One of the main difficulties in covering cinema on television these days is the prohibitive cost of showing clips from older films. While free clips are made available for the promotional campaigns of films on current release, the Hollywood majors often charge $5,000 "per minute or part thereof" for older material, which means that two five second clips can cost $10,000. The effect is to discourage programme makers from covering anything beyond what the PR people give them.

"It's such an indictment of these people, who control the history of cinema, that they don't give you any dispensation. The clips cost the earth, unless you're covering a new release. One of the sad things would be if the programme had to start limiting itself. Some of the subjects we've covered, like the history of the crane shot, or what story boarding is, could become impossibly expensive."

Schuman has spent the last 23 years working in British television and is highly critical of the changes which have taken place in the industry in recent years. "It has gone from a medium full of possibilities to one that is very closed off. That world which I admired, of intelligent, gritty drama, has more or less disappeared. It's become much more of an assembly line.

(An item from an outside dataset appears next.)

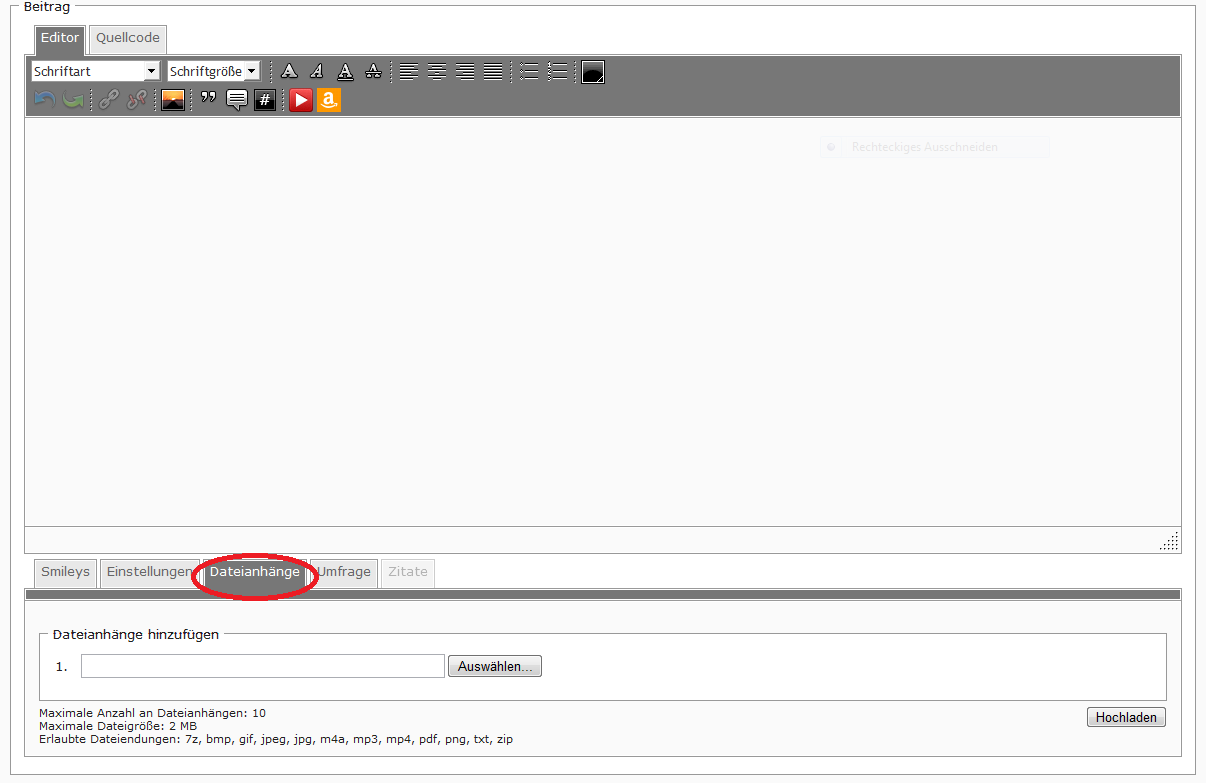
Task: Toggle italic text formatting
Action: click(x=317, y=71)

"The phrase now is `producer led'. It's not a coincidence that British television's golden era was during a barren period for cinema. Now all the energy's in cinema. What we've lost is that great tradition of TV drama. The first television play I wrote was a very offbeat piece about an experimental film maker who wrecks the life of a London couple. That went cut at nine o'clock on ITV, which is unimaginable these days. Now the work has to fit within these very limiting genre conventions."

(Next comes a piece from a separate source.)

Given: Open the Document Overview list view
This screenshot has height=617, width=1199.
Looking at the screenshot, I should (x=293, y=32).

The obsession with successful formulas isn't confined to television. The funniest piece in the last series of Moving Pictures was a trip to see American script guru Sid Field expound his theories of film writing to 150 eager pupils, each of whom paid £250 for the honour. Schuman's caustic commentary hilariously undermined Field's absurd homilies. "Sid Field is like a showbiz Buddhist he has such confidence. The only positive thing I brought away from that was that maybe a writer could use it to kick start their way into beginning to produce work."

AFTER 23 years of writing for television Schuman is also beginning to move into films. Nervous Eneey is a moving, funny, semi auto biographical film, which tells the story of a gay couple trying to deal with Aids. Made originally for World Aids Day on the BBC earlier this year, the film has crossed over to film festivals around the world.

"The film tries to look into the essential nature of how love works," says Schuman, who knows that movies on the subject of Aids can find themselves ghettoised, but is defiant about making a film around the issue.

"Nervous Energy was the first drama to be made on British television about a gay couple. There have been plenty of documentaries and stage plays, but television hasn't done its job on an issue level."

He is now writing for cinema again, after a "terrible experience" in the late 1970s. "I wrote a script, which became a film called Breaking Glass, although I had my name removed from it. The director had a lot of qualities, but a sense of humour wasn't one of them. It became the usual kind of sappy, sentimental rubbish. I'm hungry now because I think I have gained a sense of movie rhythms. There's also a level of energy and optimism among people making films in the UK now.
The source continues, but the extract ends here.